As was reported in our April E-news the House of Lords voted in March to strike down clause 27 of the Growth and Infrastructure Bill, which is the clause introducing the concept of employee shareholders.

Earlier this week the House of Commons voted to reinstate clause 27 of the Bill with 277 votes in favour and 239 against reinstatement.

Under an employee shareholder contract an employee will receive at least £2,000 worth of shares in their employer in exchange for surrendering certain employment rights, such as the right to a statutory redundancy payment and the right not to be unfairly dismissed (except in health and safety cases, automatically unfair cases, or cases where the dismissal is discriminatory under the Equality Act 2010).

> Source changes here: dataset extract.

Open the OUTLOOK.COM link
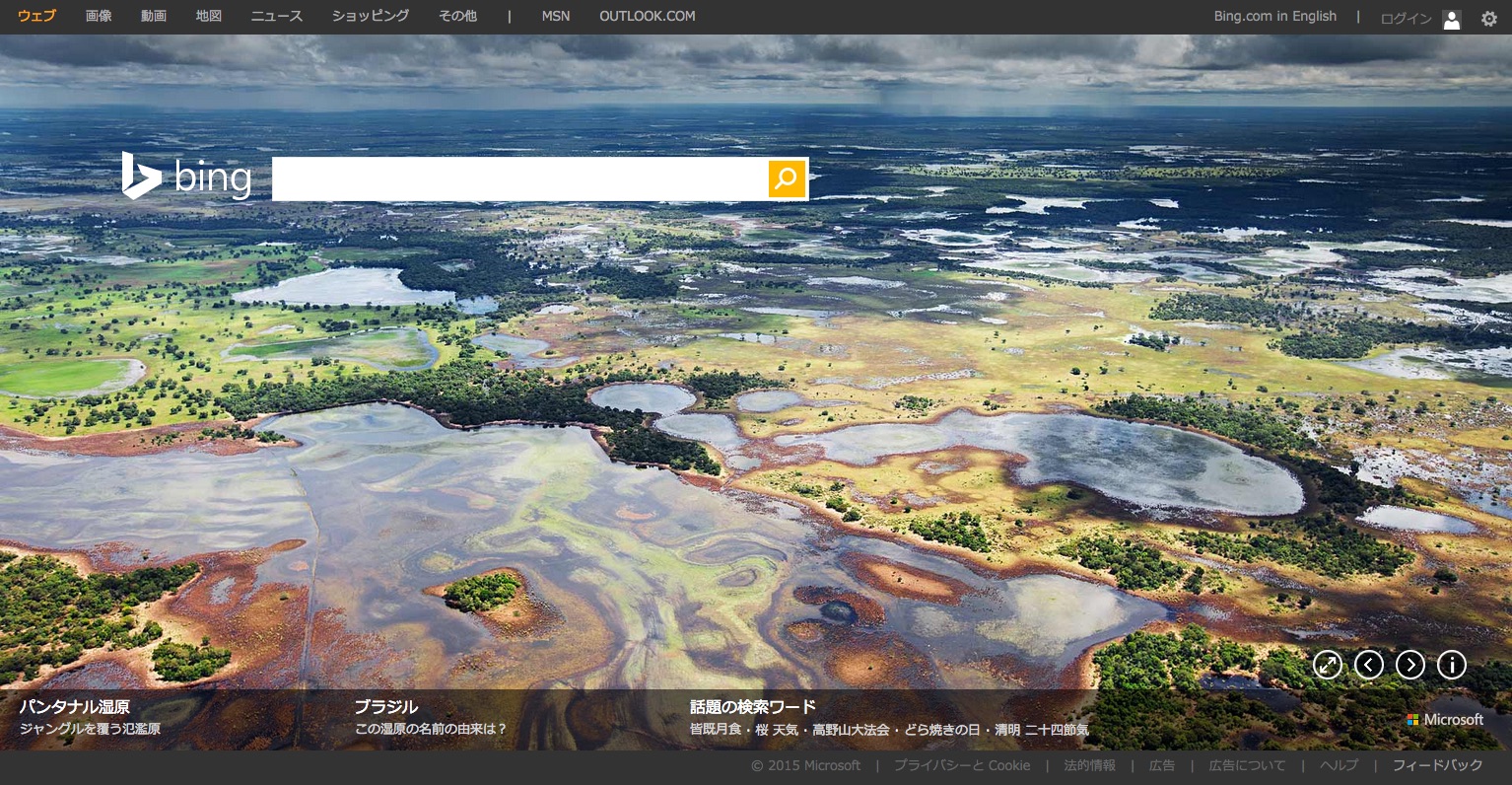Image resolution: width=1512 pixels, height=785 pixels. (647, 16)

The House of Lords had voted for the removal of clause 27 due to concerns over employees being encouraged to give up their employment rights, in particular as employers are often in a better negotiating position than employees. Lord O'Donnell asked, "In the old days the price of slavery was 20 or 30 pieces of silver - is it now £2,000?" However, despite there being little enthusiasm for this change from employers or employees, the Coalition are clearly determined to introduce employee shareholder contracts, which they believe will benefit individual employees as well as the wider economy.

Before clause 27 was struck out by the House of Lords, the Chancellor had indicated that the employee shareholder status would be introduced on 1 September 2013. The Bill will now go back to the House of Lords and it will be interesting to see if agreement can now be reached.